A iniciativa terá um custo estimado de US$ 1,31 bilhões e será gerenciada pela geradora SaskPower. O objetivo é a captura de um milhão de toneladas de dióxido de carbono (CO2) por ano a partir de 2014. “A liberação deste projeto em conjunto com os investimentos contínuos em fontes limpas devem garantir um futuro mais verde para todos. Boundary Dam será uma líder mundial, a primeira usina em escala comercial com um sistema de captura e armazenamento de carbono integrado” declarou o ministro canadense Rob Norris, que é responsável pela gestão da SaskPower.

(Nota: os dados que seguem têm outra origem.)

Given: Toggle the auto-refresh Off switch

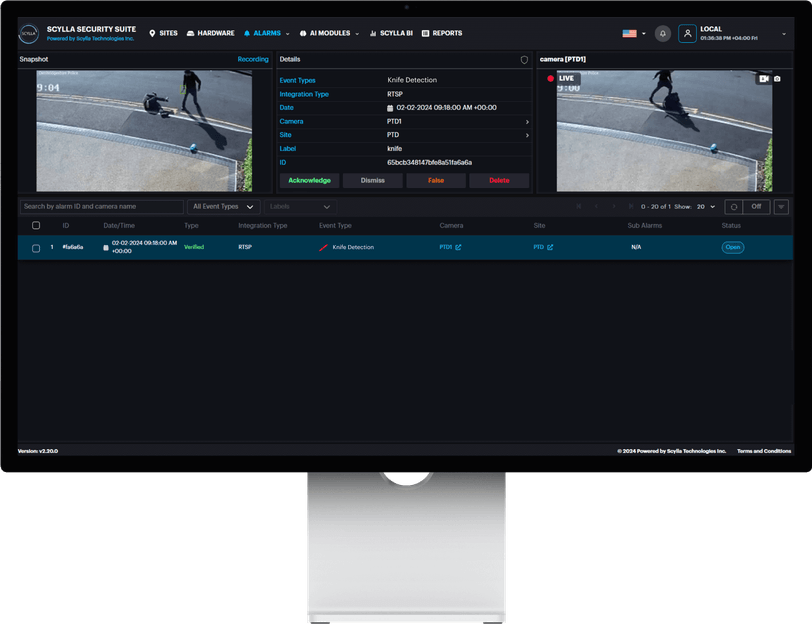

Usina de Boundary DamO projeto conta com a parceria da Hitachi e da Cansolv, uma subsidiária da Shell. A Cansolv está disponibilizando as técnicas para o processo de armazenamento, enquanto a Hitachi produzirá a primeira turbina do mundo desenhada especificamente para a captura de gases. Uma das novidades da iniciativa está na reutilização dos gases capturados, em especial do CO2 e do dióxido de enxofre (SO2). O CO2 será vendido para que seja usado na extração de resquícios de petróleo em poços abandonados. Já o SO2 será negociado com a indústria química para ser matéria prima de outros compostos, como o ácido sulfúrico.

“Ninguém investiria US$ 1,31 bilhões em algo sem a certeza de que será economicamente viável”, afirmou Robert Watson, presidente da SaskPower, que informou ainda que durante a construção mais de 600 empregos diretos e 6000 indiretos deverão ser criados. O governo canadense entrou com U$ 252 milhões no projeto, o restante dos recursos vieram da própria SaskPower.

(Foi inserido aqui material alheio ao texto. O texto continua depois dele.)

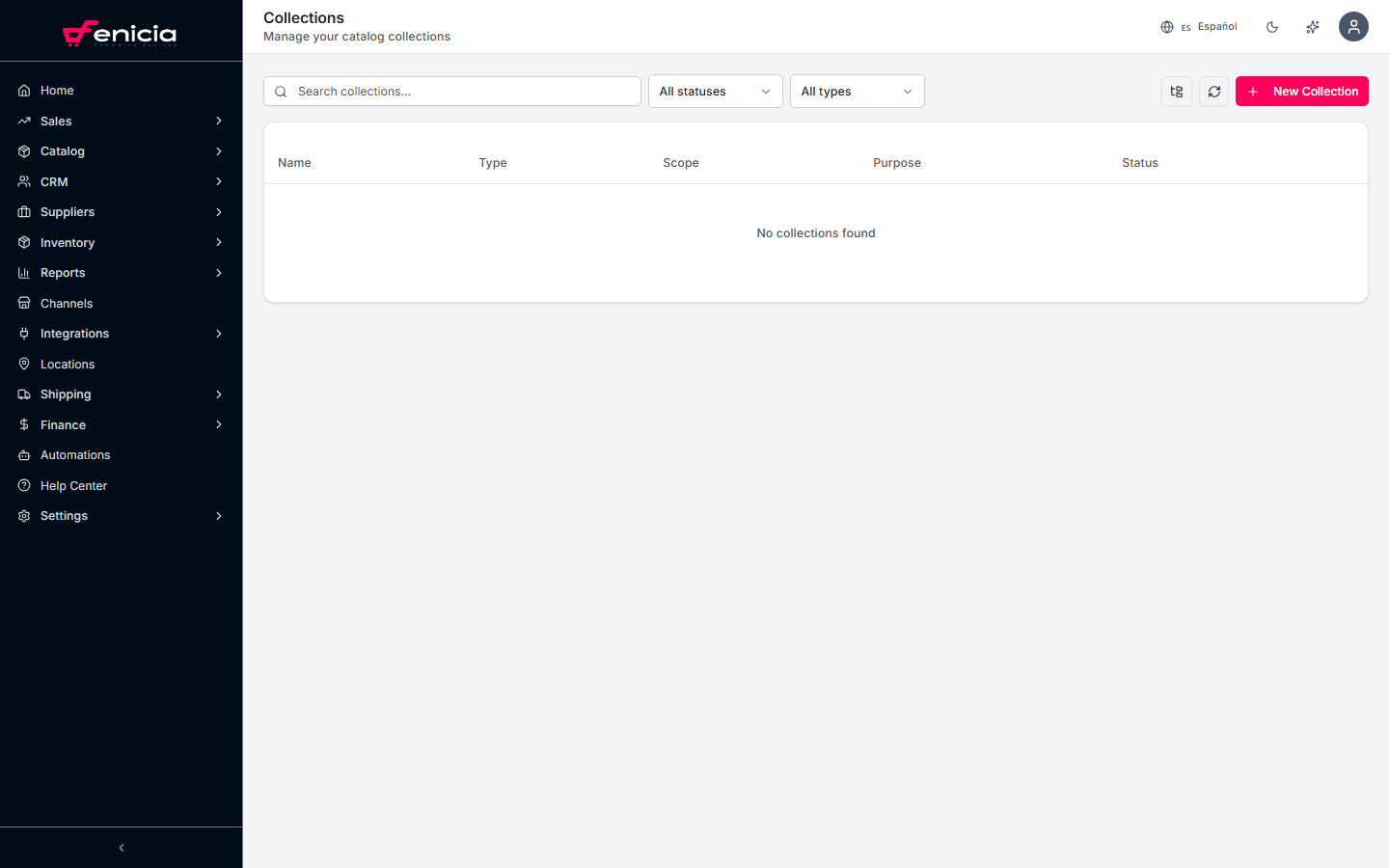Screen dimensions: 1389x868
Task: Open the Automations section
Action: [74, 454]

Além dos custos financeiros, o sistema de CSS vai ter um impacto na geração energética da usina. Na unidade em que vai ser instalado, a geração vai cair de 139MW para 110MW, devido ao efeito “parasita” da tecnologia, que precisa de uma grande quantidade de energia para funcionar. Porém, se tudo sair conforme o planejado, o CCS vai permitir que a usina de Boundary Dam, construída em 1957 e principal fornecedora de energia para a província de Saskatchewan com mais de 800MW, continue sendo utilizada por várias décadas, poupando uma grande quantidade de recursos públicos que seriam utilizados na construção de novas instalações.

“O governo canadense está preparando medidas mais severas para o controle de emissões, o sucesso desse projeto é fundamental para que o carvão siga sendo uma alternativa viável para o país”, esclareceu Norris. O CCS sofre criticas justamente por possibilitar essa extensão do uso dos combustíveis fósseis e talvez por desencorajar investimentos em fontes limpas de energia. Porém, parece claro que as alternativas de “carvão limpo” vão se multiplicar pelo mundo, impulsionadas por interesses de grupos industriais já consolidados. Um meio termo entre as tecnologias que “limpam as fontes sujas” e as de energia renováveis deve ser encontrado para que a economia de baixo carbono se torne uma realidade o mais rápido possível.